I recently asked Kimberly D. Hill a few questions about her new book, A Higher Mission: The Careers of Alonzo and Althea Brown Edmiston in Central Africa.
What’s the argument of A Higher Mission?
My book argues that alumni of historically black colleges and universities transformed their academic preparation into innovative ministry strategies in central Africa. I trace several of these strategies to these American ministers’ interactions with local African villagers, church members, and students. These neighbors motivated missionaries to adjust their own plans to fit local interests and conditions. The book focuses on a Fisk University graduate named Althea Brown and a Stillman seminary graduate named Alonzo Edmiston. They met in 1904 and married while serving with the American Presbyterian Congo Mission.
Most of the Edmistons’ three decades of joint ministry involved cooperation with a rare team of fellow African American Presbyterian missionaries. Only one of those missionaries has been the main subject of previous scholarly books: the Reverend William Henry Sheppard. The strategies of African American ministers were often overlooked or cut short due to overlapping pressures during colonization, the Jim Crow era, and the Great Depression. But those pressures did not extinguish these ministers’ goals, and evidence of their work remained apparent even after their lifetimes.
Could you talk more about those “overlapping pressures” you mentioned? To what extent do you see the Edmiston’s explicitly grappling with the in-betweenness of being African American missionaries in Africa in an age of white supremacy? Did they feel like they were walking a tightrope? Did they engage with the ideological currents of the time, such as Garveyism and pan-Africanism, or were these things far outside their orbit?

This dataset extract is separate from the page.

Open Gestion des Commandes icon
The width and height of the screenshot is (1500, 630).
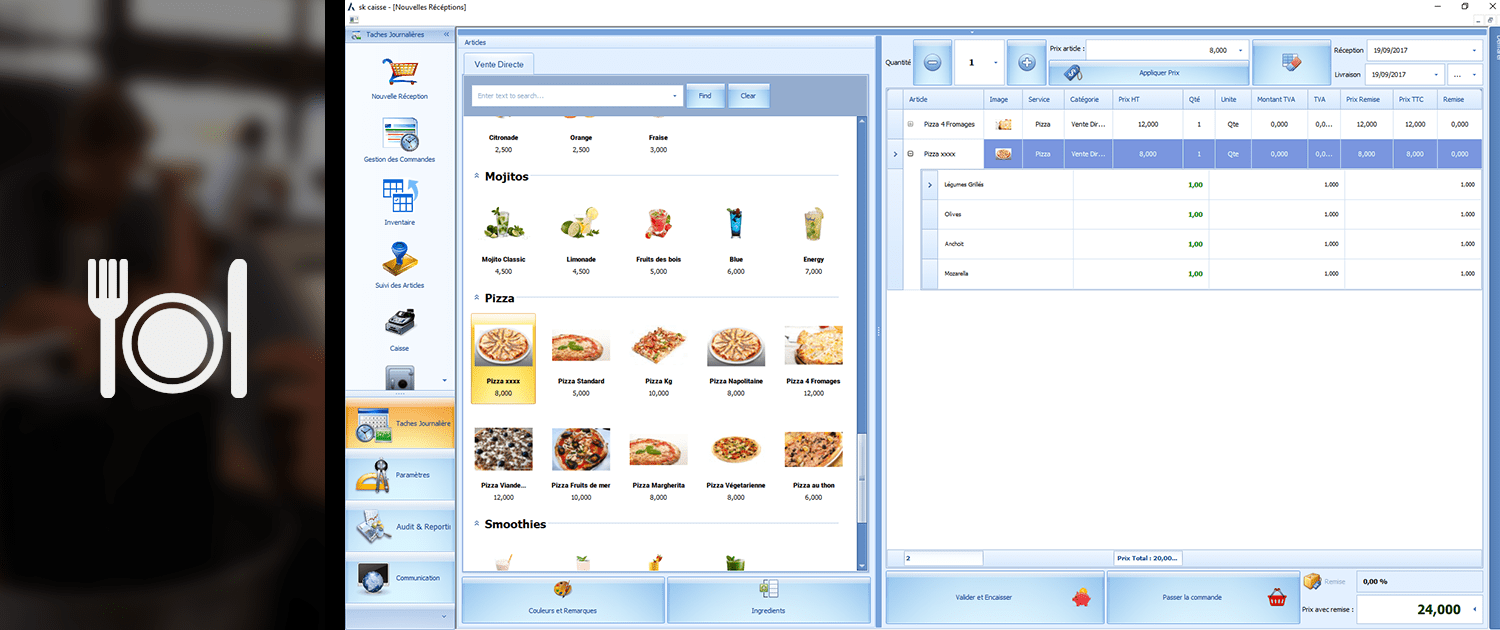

The specific history of the American Presbyterian Congo Mission inspired church members and observers to pay special attention to race relations among this group of Southern Presbyterians. After its 1891 founding by Sheppard and his white colleague, Samuel Lapsley, the Congo Mission staff included eleven African Americans by 1908. Robert Benedetto’s introduction to Presbyterian Reformers in Central Africa includes a section about the use of honorary titles and other signs of perceived racial integration among the missionaries, but Benedetto also details some of the lingering issues. Because Althea Brown and Alonzo Edmiston served the Congo Mission through the late 1930s, they observed major shifts in the ways that African American leaders were addressed by the Presbyterian Church in the United States and by European colonial governments. The Edmistons navigated shifting race-based travel restrictions that threatened to bar them from the trains and British ships that were part of typical travel between the US and the Congo. The Edmistons watched as most of their black colleagues were dismissed from missions service based on complaints about their actions, their demeanor, or their abilities. The Edmistons adjusted their own professional duties in order to avoid further accusations that their degrees from historically black academic institutions were insufficient.
Beyond their ministry tasks, the couple also felt compelled to suspend personal interests like their subscription to the Chicago Defender and their habit of following civil rights news updates. The Belgian government flagged the black press as a source of potential radicalism and occasional support for Marcus Garvey. This potential for surveillance was one reason that Alonzo Edmiston felt that it had become difficult by the mid-1930s to fulfill his ministerial purpose while maintaining his social and cultural connections within the United States.
What were the thorniest questions you had to figure out while writing this book?
Travel logistics posed the first hurdle for my research. Due to political complications abroad, I opted out of traveling to the Democratic Republic of the Congo before completing A Higher Mission. That decision motivated me to visit additional archives in the U.S. South and investigate how historical developments in that region influenced African American missionaries living abroad. That shift in direction enriched my work for this book as well as my next project.
Other significant questions were posed by the format of my archival sources. I wanted to represent the perspectives of the Edmistons’ African neighbors without relying exclusively on journals, letters, and articles written by Americans. I addressed this question by incorporating some of the significant texts in African theology. For my introduction to these texts, I must thank my colleagues in the Yale-Edinburgh Group on World Christianity and the History of Mission. The book is dedicated to one of the group’s co-founders, Dr. Lamin Sanneh.
Why does this history matter now?
I’ll answer this question by referencing an article by my former Southern Oral History Program supervisor, Dr. Jacquelyn Dowd Hall (UNC-Chapel Hill). In her March 2005 article, “The Long Civil Rights Movement and the Political Uses of the Past,” Hall argues that we must expand the perceived boundaries of when, where, and how the movement flourished. This expansion holds the key to recognition that reform remains possible in our lifetimes.
I see the potential for an expanded understanding of community responsibility through the study of early twentieth century African American missionaries, their academic institutions, and their domestic and international neighbors. Many of the people featured in my book helped each other survive famine, dire poverty, racial violence, political oppression, and the 1918 pandemic. I benefited from learning how they supported one another through difficult circumstances and why they taught younger generations to do likewise. Seeing how the benefits of that community support are still flourishing for some of the communities featured in A Higher Mission was especially inspiring.